When is a roguelike not a roguelike? When it's a strategic puzzle adventure citybuilding... thing.

This article first appeared on USgamer, a partner publication of VG247. Some content, such as this article, has been migrated to VG247 for posterity after USgamer's closure - but it has not been edited or further vetted by the VG247 team.

Primary Reviewer, Pete Davison

The term "roguelike" is rapidly becoming one of those descriptors that has been used so much it's lost its meaning.

In fact, I've seen a significant amount of debate on the matter on social media channels recently, with some even going so far as to suggest alternative nomenclature such as "procedural death labyrinth", which has a pleasingly defeatist ring to it.

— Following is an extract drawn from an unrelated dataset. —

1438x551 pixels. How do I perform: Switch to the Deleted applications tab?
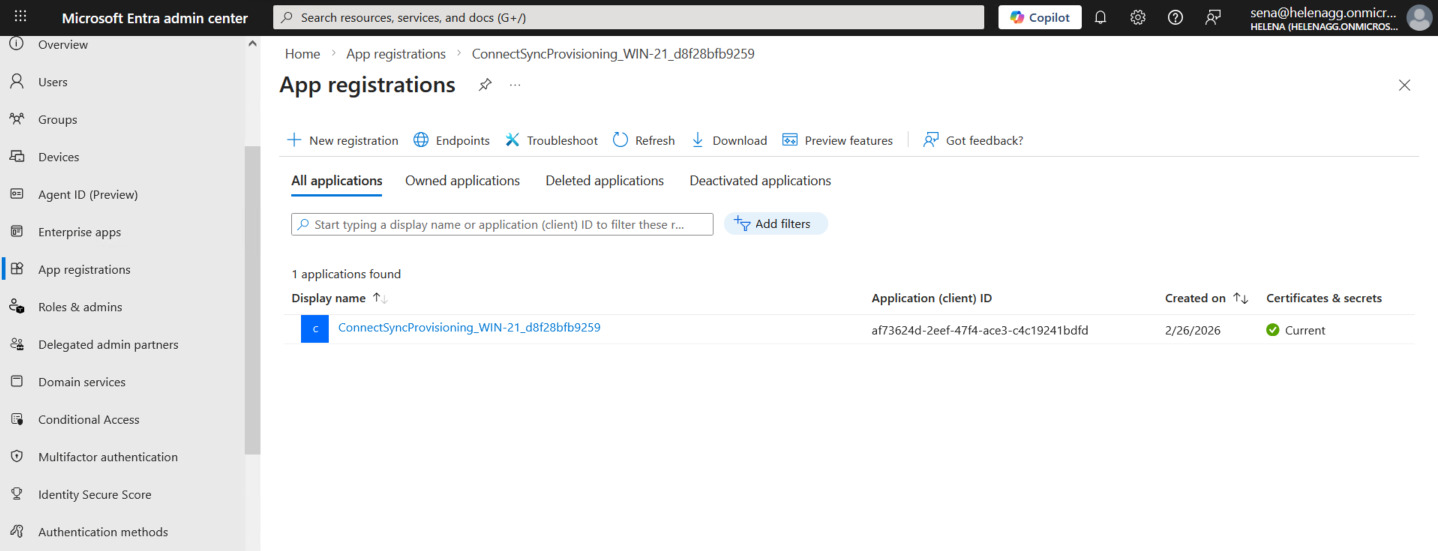tap(604, 181)
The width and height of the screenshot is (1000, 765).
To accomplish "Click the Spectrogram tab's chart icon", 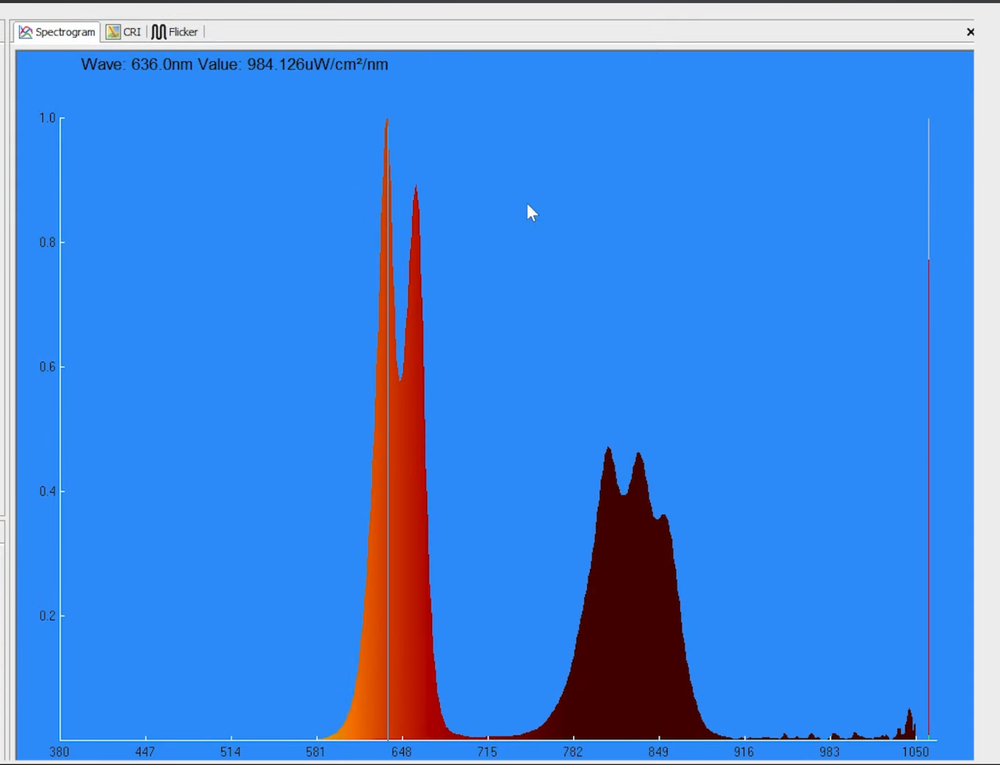I will (25, 32).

The specific definition is arguably unimportant, though, since it's more the individual elements that make up "a roguelike" that are proving popular with a lot of gamers at the moment, rather than outright clones that follow, say, the Berlin interpretation to the letter.

The reason I bring this up is that Desktop Dungeons, despite appearances, is not really a roguelike. It does share a lot of the conventions of the genre -- a brutal level of challenge; randomized environments; heroes that either "win" or die but regardless become unavailable after a run ends -- but its execution is rather different to what you might expect, and bears a degree of special examination, particularly with regard to its development history.

Desktop Dungeons began life a couple of years ago as a short-form dungeon crawler in which each complete run took no more than 10-15 minutes. In fact, you can still play that original version for free over at the official website, and it's a great means of determining whether or not you'll be into what the whole game offers.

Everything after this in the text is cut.